ただ、もともと依頼された日には、いくつかの仕事が決まっていたので、それをまず、説明し、変更しなければならなかった。
幸いに、変更は可能だった。で、昨日、その依頼人から呼び出され、カフェでその仕事について話しを訊いたら、何か、歯切れが悪い。
「そうなると、辻さんの選択肢はこれとこれになります」と言われた。
ぼくは仕事を依頼はされたが、お願いした側ではないので、これは雲行きが変だな、と直観した。
事務所も全く、ぼくに丸投げの案件なので、ぼくが判断をしないとならない。
依頼人は最近知り合った人で偉い人だから、無碍にもできないし、ここでぼくが無粋に事を進めると、紹介してくれた人に迷惑がかかるのもいけない。
ぼくが今日、お話しをしたいのは、どうやって、このような複雑な立場の時に、自分の誇りを守り、相手を傷つけないか、という方法である。

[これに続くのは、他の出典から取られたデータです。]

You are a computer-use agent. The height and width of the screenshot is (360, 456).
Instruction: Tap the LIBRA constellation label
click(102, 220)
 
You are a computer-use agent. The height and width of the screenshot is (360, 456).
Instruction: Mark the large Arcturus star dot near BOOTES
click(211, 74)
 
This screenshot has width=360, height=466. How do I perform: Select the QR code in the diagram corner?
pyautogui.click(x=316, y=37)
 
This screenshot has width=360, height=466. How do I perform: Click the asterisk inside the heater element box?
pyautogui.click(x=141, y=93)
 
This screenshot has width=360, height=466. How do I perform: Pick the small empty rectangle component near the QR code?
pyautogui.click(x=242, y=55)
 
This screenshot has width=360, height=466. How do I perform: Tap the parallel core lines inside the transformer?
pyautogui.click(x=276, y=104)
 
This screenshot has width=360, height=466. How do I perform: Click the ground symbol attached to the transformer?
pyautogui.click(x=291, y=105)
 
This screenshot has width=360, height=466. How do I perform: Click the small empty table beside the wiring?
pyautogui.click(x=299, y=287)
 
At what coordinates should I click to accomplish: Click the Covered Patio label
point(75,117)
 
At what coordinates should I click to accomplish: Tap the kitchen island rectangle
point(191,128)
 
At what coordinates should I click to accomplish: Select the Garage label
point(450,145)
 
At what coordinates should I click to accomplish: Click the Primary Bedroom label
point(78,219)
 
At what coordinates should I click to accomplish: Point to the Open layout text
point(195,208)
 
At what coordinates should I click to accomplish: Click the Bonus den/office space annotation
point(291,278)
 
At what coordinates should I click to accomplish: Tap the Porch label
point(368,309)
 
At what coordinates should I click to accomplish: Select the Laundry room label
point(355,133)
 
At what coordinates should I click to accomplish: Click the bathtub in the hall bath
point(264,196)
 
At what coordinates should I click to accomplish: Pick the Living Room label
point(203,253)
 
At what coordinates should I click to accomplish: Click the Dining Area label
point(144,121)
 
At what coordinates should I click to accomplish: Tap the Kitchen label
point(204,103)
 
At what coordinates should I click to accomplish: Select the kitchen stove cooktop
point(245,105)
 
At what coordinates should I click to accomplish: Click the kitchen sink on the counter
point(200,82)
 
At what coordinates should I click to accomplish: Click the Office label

仕事をすると必ずこういう場面に出くわすことがある。「人生あるある」である。
いつも、何もかもがスムーズというわけにはいかない。
カフェに着席をして、10分くらいの雑談のあいだに、依頼人は現状を説明した。
その中に、ぼくの居場所はほぼなかった。
ぼくはお茶を濁すような仕事はできない。さて、困った。
この程度、といってはならないけれど、最初に広げられた風呂敷が巾着くらいの小ささに萎んだうえに、逆にそのプロジェクトで邪魔な存在になるなら(ぼくは還暦過ぎのおやじだし、間違いなく扱いにくい年齢なのだ)、これはまず、自分のことを考えるとやらない方がよい、と思った。
さらには、彼はそれを切り出したいのだけど、いい人なので、困っているのが顔の端々に出ているのも、見てとれた。口元が細かく震えているし、だからか、笑顔が強張っている。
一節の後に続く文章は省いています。